**Available records**
+++++
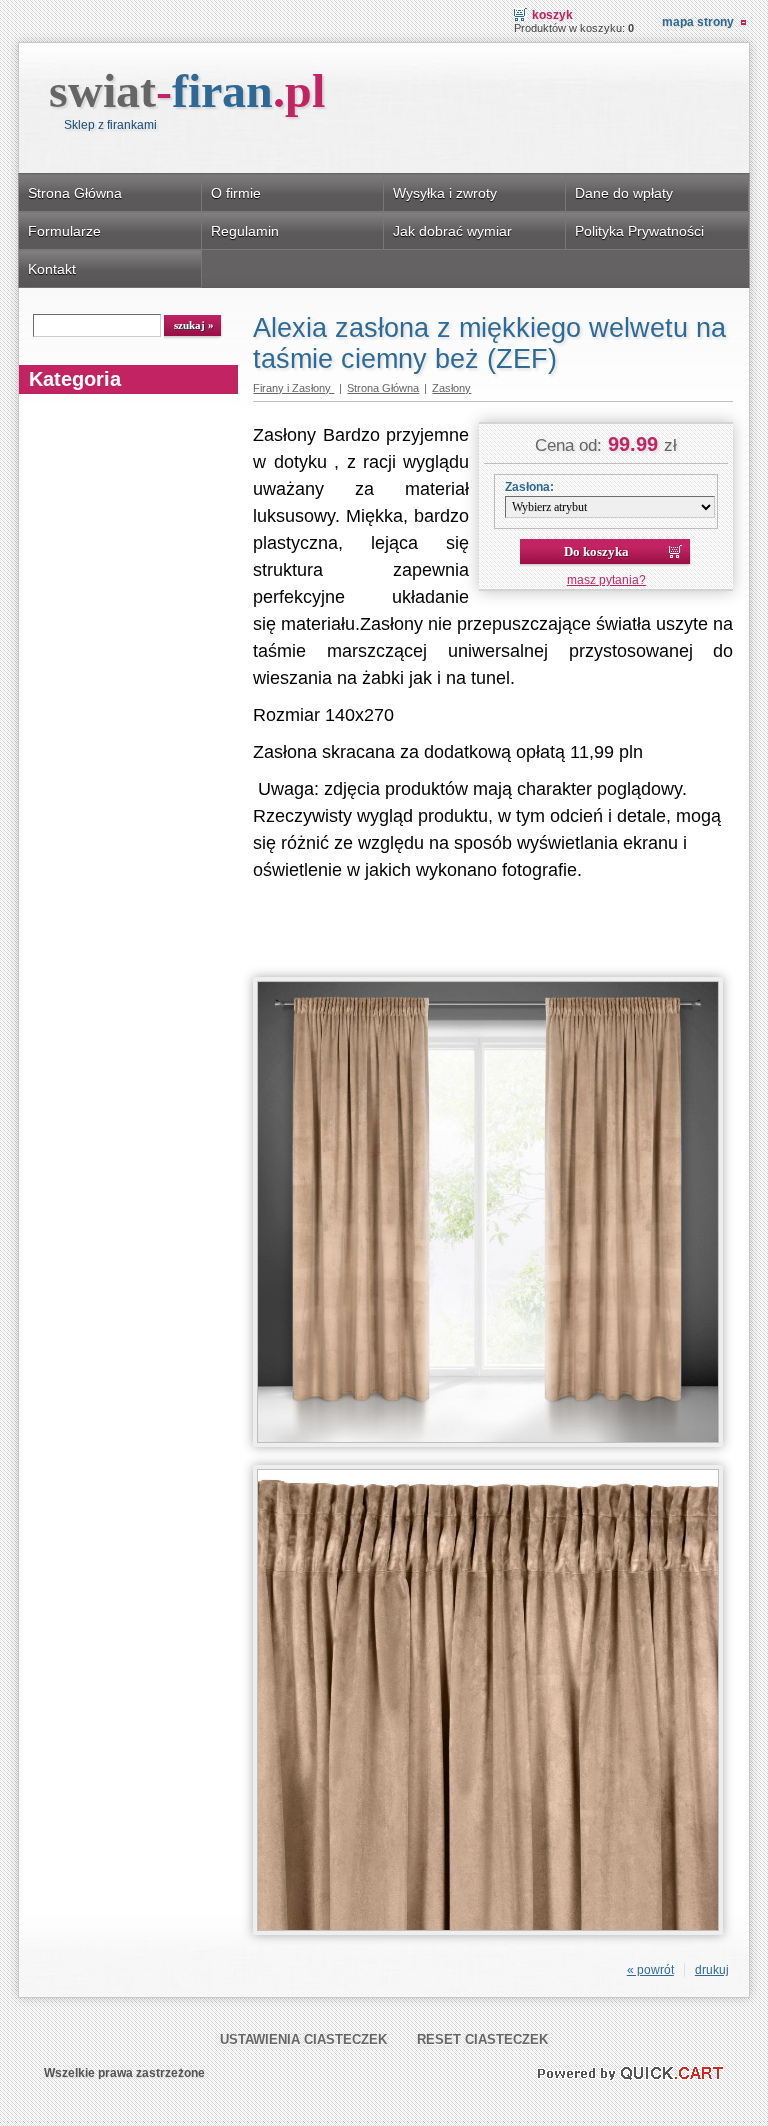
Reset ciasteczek (482, 2039)
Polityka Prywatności (639, 231)
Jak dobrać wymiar (452, 231)
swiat (187, 90)
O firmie (236, 193)
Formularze (64, 231)
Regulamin (245, 231)
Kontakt (52, 269)
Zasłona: (529, 487)
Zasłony (451, 388)
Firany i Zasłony (293, 388)
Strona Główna (75, 193)
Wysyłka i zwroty (445, 193)
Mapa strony (698, 22)
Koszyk (552, 15)
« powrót (650, 1970)
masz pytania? (606, 580)
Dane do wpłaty (624, 193)
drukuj (712, 1970)
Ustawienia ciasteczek (303, 2039)
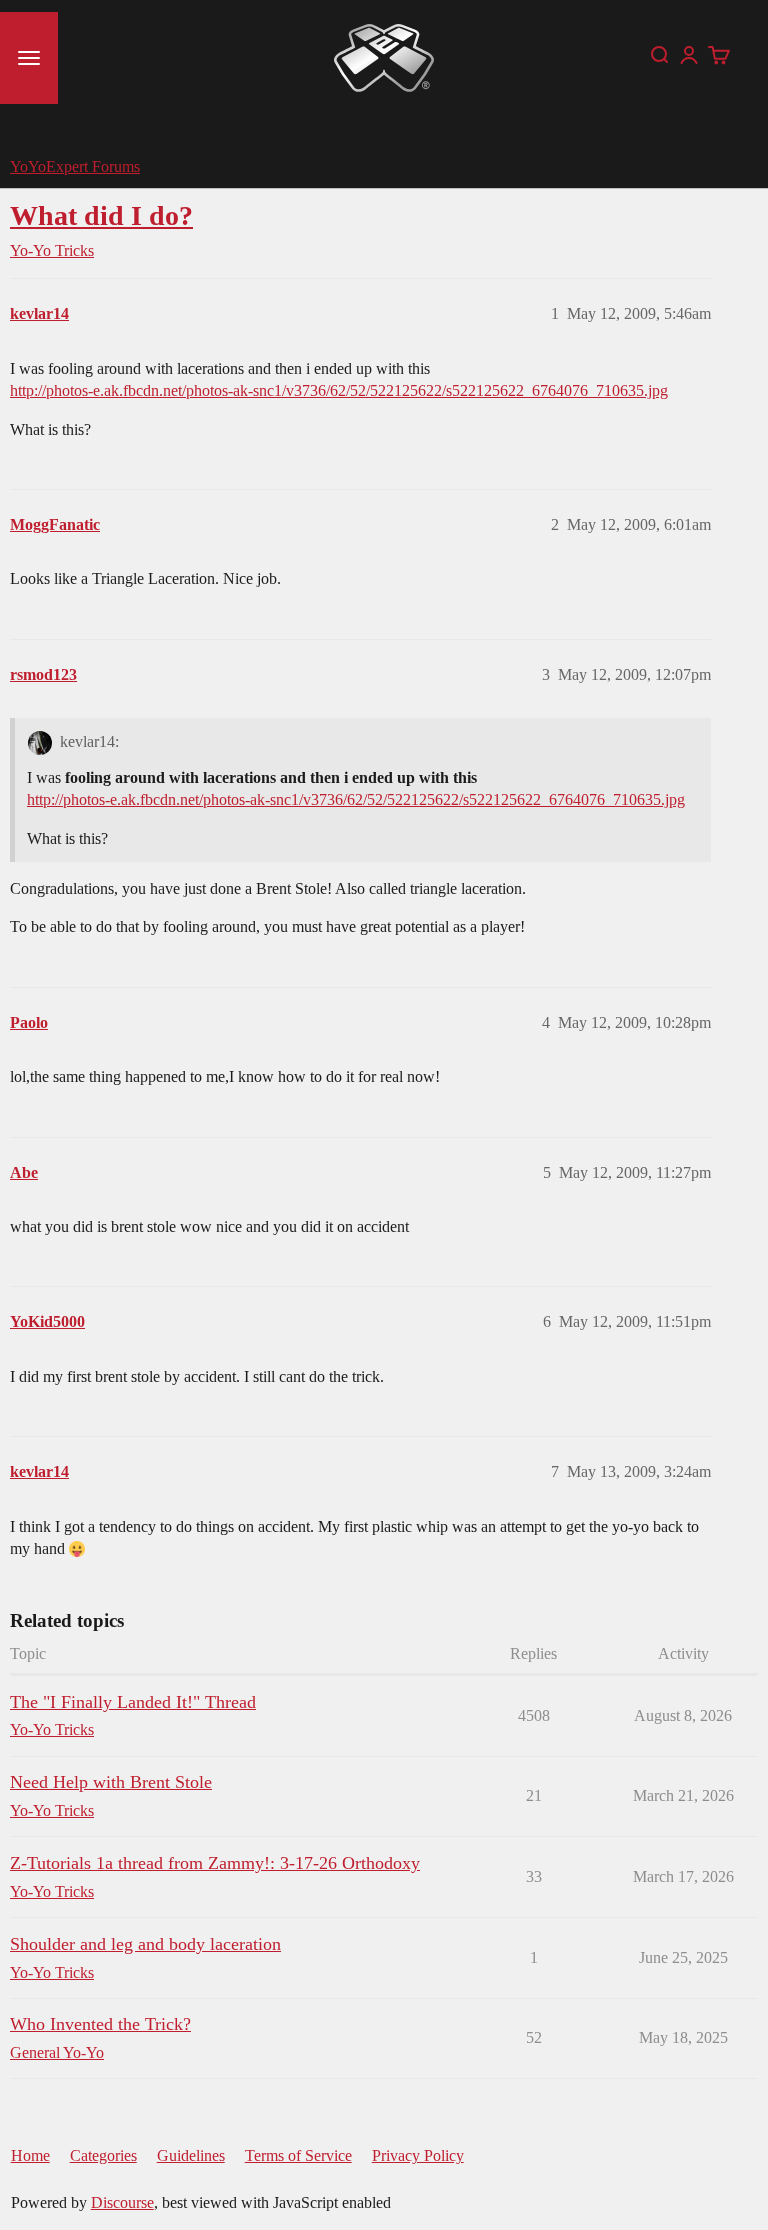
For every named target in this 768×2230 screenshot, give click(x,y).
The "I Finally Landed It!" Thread (133, 1702)
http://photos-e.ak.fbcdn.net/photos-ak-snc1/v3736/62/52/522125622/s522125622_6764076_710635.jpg (339, 390)
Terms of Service (298, 2155)
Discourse (122, 2202)
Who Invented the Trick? (100, 2024)
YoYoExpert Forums (75, 166)
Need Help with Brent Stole (111, 1782)
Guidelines (191, 2155)
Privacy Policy (418, 2155)
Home (30, 2155)
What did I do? (101, 215)
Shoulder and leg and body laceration (145, 1944)
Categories (103, 2155)
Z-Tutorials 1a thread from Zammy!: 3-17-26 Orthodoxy (215, 1863)
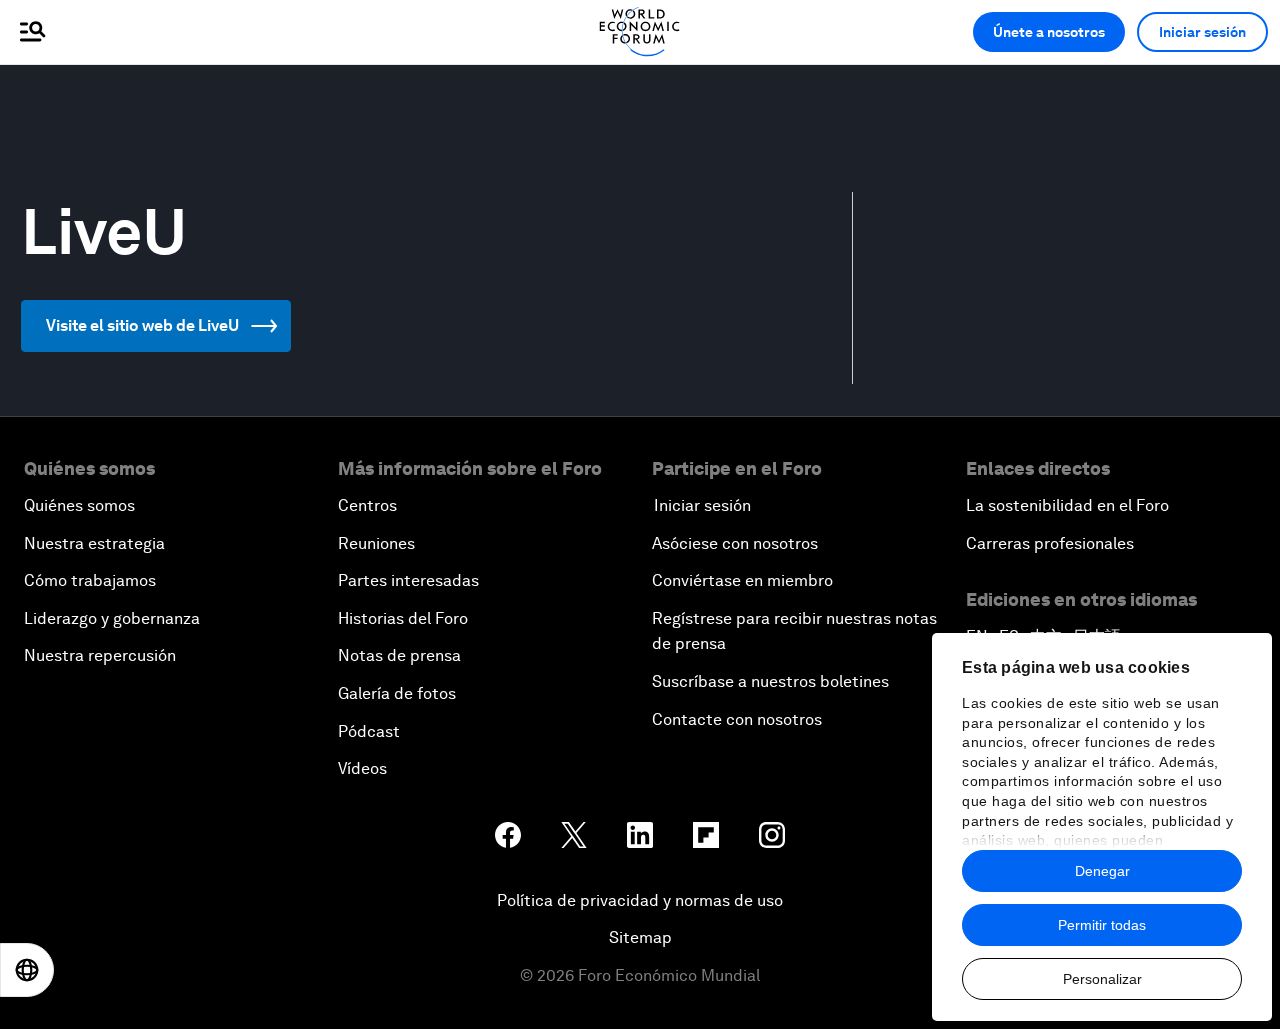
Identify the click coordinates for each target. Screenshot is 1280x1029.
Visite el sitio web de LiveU (142, 325)
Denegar (1102, 871)
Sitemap (640, 937)
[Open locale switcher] (27, 970)
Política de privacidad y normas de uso (640, 900)
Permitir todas (1102, 925)
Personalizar (1102, 979)
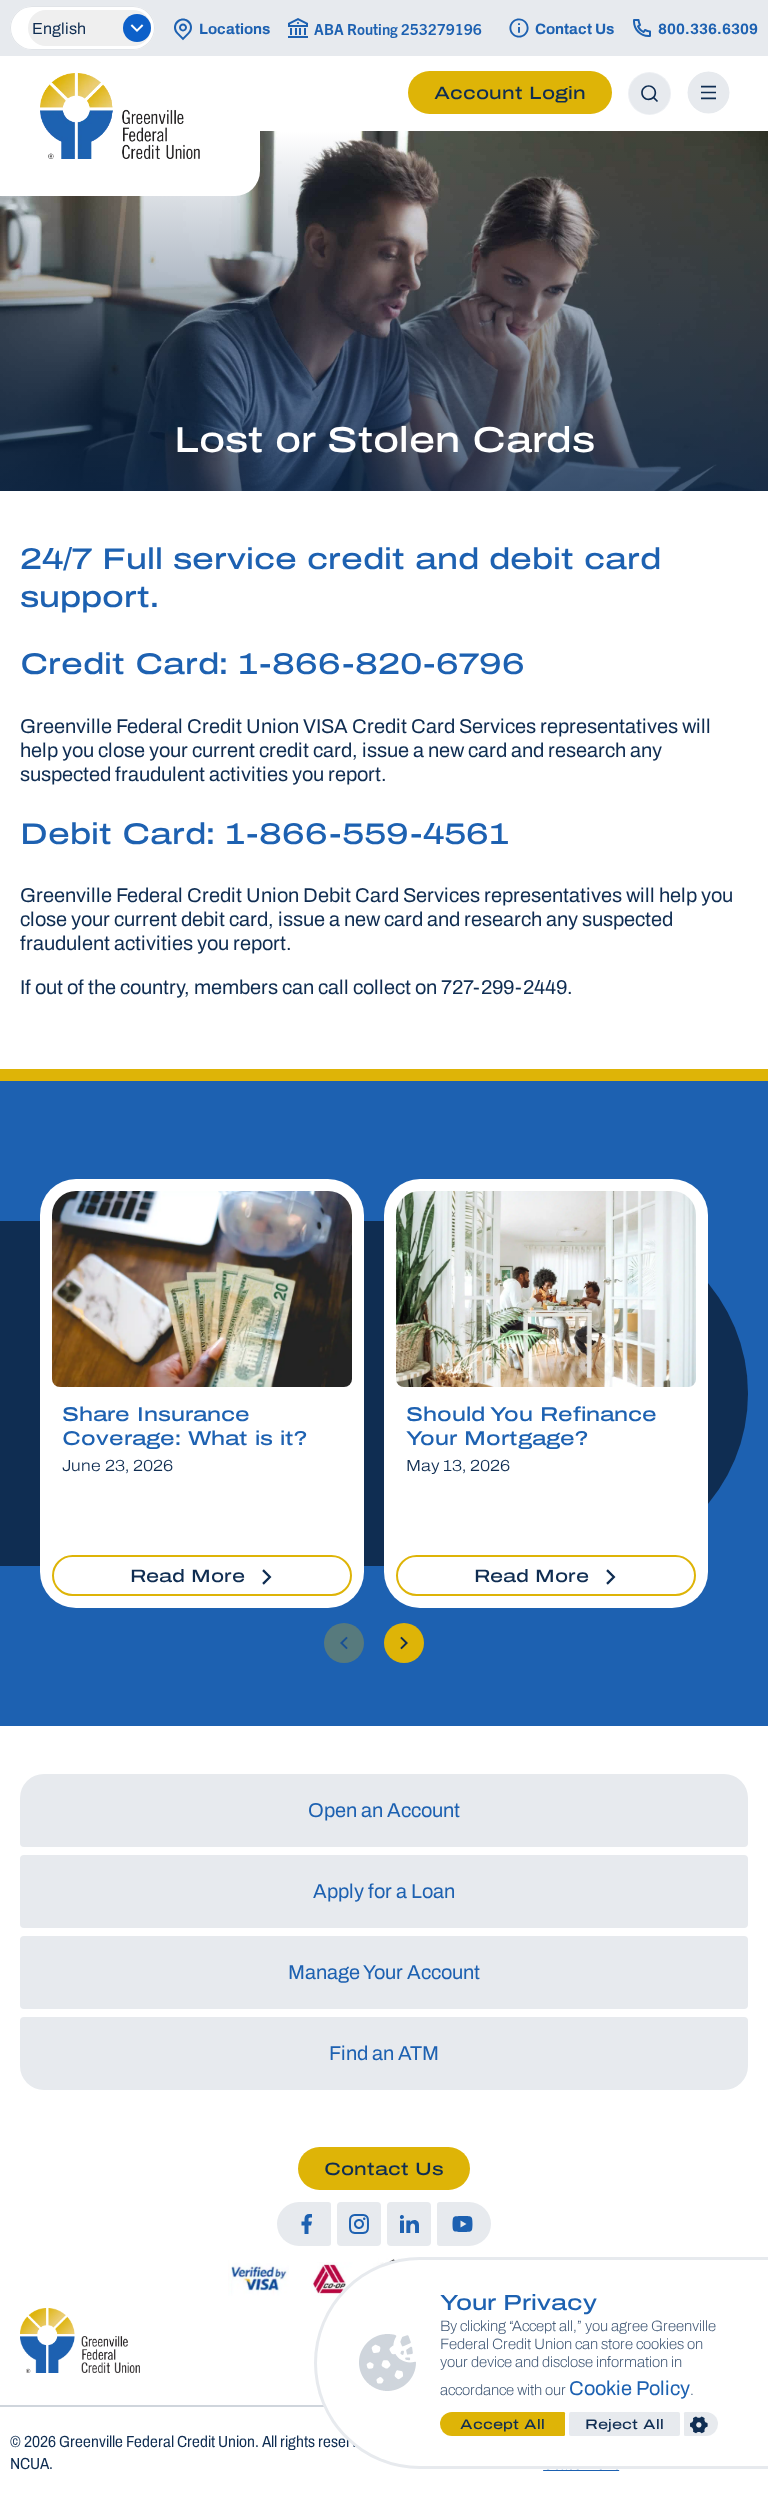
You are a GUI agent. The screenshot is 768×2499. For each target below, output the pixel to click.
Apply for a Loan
+++++
**Prompt**
Return the lines of the data above in full and exactly, with no pictures.

**Expected answer**
Reset ciasteczek (482, 2039)
Polityka Prywatności (639, 231)
Jak dobrać wymiar (452, 231)
swiat (187, 90)
O firmie (236, 193)
Formularze (64, 231)
Regulamin (245, 231)
Kontakt (52, 269)
Zasłona: (529, 487)
Zasłony (451, 388)
Firany i Zasłony (293, 388)
Strona Główna (75, 193)
Wysyłka i zwroty (445, 193)
Mapa strony (698, 22)
Koszyk (552, 15)
« powrót (650, 1970)
masz pytania? (606, 580)
Dane do wpłaty (624, 193)
drukuj (712, 1970)
Ustawienia ciasteczek (303, 2039)
For every named target in this 768×2230 screenshot, give click(x,y).
The "I Finally Landed It!" Thread (133, 1702)
http://photos-e.ak.fbcdn.net/photos-ak-snc1/v3736/62/52/522125622/s522125622_6764076_710635.jpg (339, 390)
Terms of Service (298, 2155)
Discourse (122, 2202)
Who Invented the Trick? (100, 2024)
YoYoExpert Forums (75, 166)
Need Help with Brent Stole (111, 1782)
Guidelines (191, 2155)
Privacy Policy (418, 2155)
Home (30, 2155)
What did I do? (101, 215)
Shoulder and leg and body laceration (145, 1944)
Categories (103, 2155)
Z-Tutorials 1a thread from Zammy!: 3-17-26 Orthodoxy (215, 1863)
Identify the click coordinates for each target. Screenshot is 1280x1029.
Visite el sitio web de LiveU (142, 325)
Denegar (1102, 871)
Sitemap (640, 937)
[Open locale switcher] (27, 970)
Política de privacidad y normas de uso (640, 900)
Permitir todas (1102, 925)
Personalizar (1102, 979)
You are a GUI agent. The screenshot is 768×2499. For each target below, output the pixel to click.
Apply for a Loan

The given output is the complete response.